Mr Rayney's submissions

[39] Respondent's submissions filed 24 October 2018, par 26.

  1. Mr Rayney filed written submissions on 29 November 2018 in opposition to the State's stay application.  Mr Rayney says that he seeks finality in respect of the Defamation Proceedings.  The defamatory statement was published on 20 September 2007.[40] It is in the interests of justice that the Defamation Appeal be heard and determined as soon as possible.[41]

    [40] Appellant's submissions filed 29 November 2018, par 1.

    [41] Appellant's submissions filed 29 November 2018, par 24.

  2. Mr Rayney in his written submission also submits that:

    1.The State, by its stay application, is effectively seeking the preliminary determination of an issue raised in the State's answer to Mr Rayney's case in this appeal, namely the relevance of the Disciplinary Proceedings in quantifying Mr Rayney's loss and damage.[42]

    [42] Appellant's submissions filed 29 November 2018, par 2.

    2.The Defamation Appeal is ready for hearing, and a stay would result in extensive delay, of approximately one year, to the final determination of the Defamation Appeal.[43]

    [43] Appellant's submissions filed 29 November 2018, pars 6 - 9.

    3.Mr Rayney is only (beyond the review of interest) seeking damages up to 24 January 2018, the day prior to the Disciplinary Decision and, thus, the Disciplinary Proceedings are entirely irrelevant and a stay is neither necessary nor warranted, given that (a) 'fitness to practise is determined at the time of the misconduct hearing', and (2) the 'appropriate sanction is to be considered at the time of the making of the sanction and not by reference to the date of unprofessional acts.[44]

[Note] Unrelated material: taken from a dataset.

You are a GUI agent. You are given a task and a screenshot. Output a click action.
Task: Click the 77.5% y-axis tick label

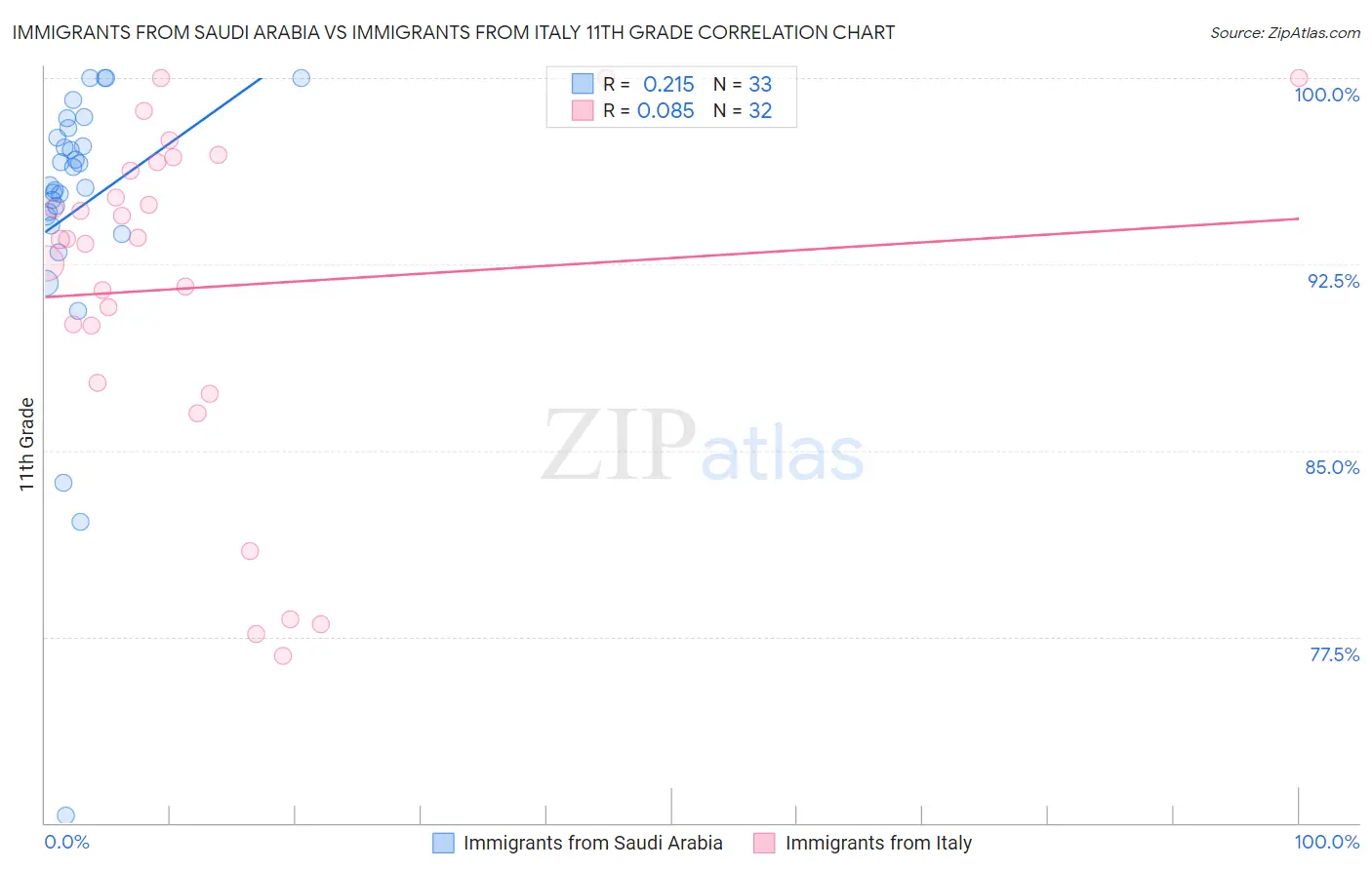click(1334, 654)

    [44] Appellant's submissions filed 29 November 2018, pars 3, 13.  Reference was made to various cases including A Solicitor v Council of the Law Society of New South Wales [2004] HCA 1; (2004) 216 CLR 253.

    4.In view of the above and Mr Rayney's confinement of the Defamation Appeal by only seeking damages up to 24 January 2018, there is no multiplicity of proceedings in relation to the same issue.[45]

    5.If the findings of the Tribunal are not relevant to the issues raised in the Defamation Appeal, the parties' applications to adduce further evidence fall away.[46]

    6.Other considerations point against the grant of a stay:[47]

    (a)the Defamation Appeal was commenced first and ought to be determined first;

    (b)the Defamation Appeal is slightly more advanced than the Disciplinary Appeal;

    (c)the Defamation Appeal and the Disciplinary Appeal are independent of one another;

    (d)the public interest favours the refusal of a stay;

    (e)there is no evidence of any prejudice to the State if the stay were refused; and

    (f)the conduct of the State in delaying the primary proceedings (ie, the defamation proceedings). 

    [45] Appellant's submissions filed 29 November 2018, par 18.

    [46] Appellant's submissions filed 29 November 2018, par 19.

    [47] Appellant's submissions filed 29 November 2018, pars 20 - 24.

  3. Further to the points raised in [44.3] ‑ [44.5] above, in oral submissions, Mr Rayney submitted that the State's arguments as to normative considerations were entirely novel in the context of defamation law and, if accepted, the court 'would be putting aside all the law that evidence of bad reputation is inadmissible in a defamation matter, and good reputation is presumed.  And that has been the history of every defamation case, every defamation textbook that deals with this issue'.[48]

    [48] Application ts 13.

  4. Mr Rayney submitted that, on the present application, this court should conclude that the State's arguments are so untenable that they will necessarily be rejected by the court hearing the defamation appeal.[49]

    [49] Application ts 13 - 14.

Principles

  1. The court has the power to grant an interim order to stay the proceedings, with or without conditions.  This includes the power to stay temporary the proceedings or adjourn the proceedings pending the completion of related proceedings.[50]

    [50] Haoma Mining NL v Gibbs [2017] WASCA 173 [51] - [52].

  2. Temporary stays have been granted by courts where there are pending related proceedings, having regard to various considerations, including, relevantly:[51]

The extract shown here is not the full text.